The good news is that the penalties are entirely avoidable, and the deadlines give you time, more than many businesses realise, because the large-business deadline was extended from July to October 2026. But the rules are precise: a PDF emailed to your customer is not a compliant e-invoice, and "pre-approved" is not the same as "accredited."
This guide lays out exactly what the penalties are, the 2026 deadlines for your business size, what a compliant e-invoice actually is, and the step-by-step way to stay penalty-free. Since 2013, our team has guided UAE businesses through VAT, corporate tax and now e-invoicing compliance, so the figures and dates here come from the official decisions, not guesswork.
Not sure if your business is ready or which deadline applies to you? Get a free compliance check→
What are the UAE e-invoicing penalties under Cabinet Decision 106?
Cabinet Decision No. 106 of 2025 sets specific administrative penalties for e-invoicing non-compliance: AED 5,000 a month for not implementing the system, AED 100 per non-compliant invoice (capped at AED 5,000 a month), and AED 1,000 a day for failing to report a system failure or data change. These are the core fines, taken directly from the official schedule [1].

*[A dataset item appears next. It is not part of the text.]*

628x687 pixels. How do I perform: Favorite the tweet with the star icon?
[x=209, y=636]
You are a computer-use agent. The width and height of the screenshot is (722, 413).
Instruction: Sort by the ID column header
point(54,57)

| Breach | Penalty | Cap / notes |
|---|---|---|
| Failing to implement the e-invoicing system (including not appointing an accredited service provider by the deadline) | AED 5,000 per month (or part-month) | Recurs every month until fixed |
| Issuing a non-compliant or late e-invoice | AED 100 per invoice | Capped at AED 5,000 per calendar month |
| Issuing a non-compliant or late e-credit note | AED 100 per note | Separate AED 5,000 monthly cap |
| Failing to notify the FTA of a system failure | AED 1,000 per day | Applies to issuer or recipient |
| Failing to notify your provider of changes to registered data | AED 1,000 per day | Keep your provider details current |
Quick Math: A mid-sized business that misses its deadline and keeps issuing non-compliant invoices is exposed to AED 5,000 a month for not implementing the system, plus up to AED 5,000 a month in per-invoice fines, that is AED 10,000 a month, or AED 120,000 a year, before any system-failure penalties. Set against an SME e-invoicing implementation that often costs from AED 500 one-off, compliance is dramatically cheaper than the fines [2].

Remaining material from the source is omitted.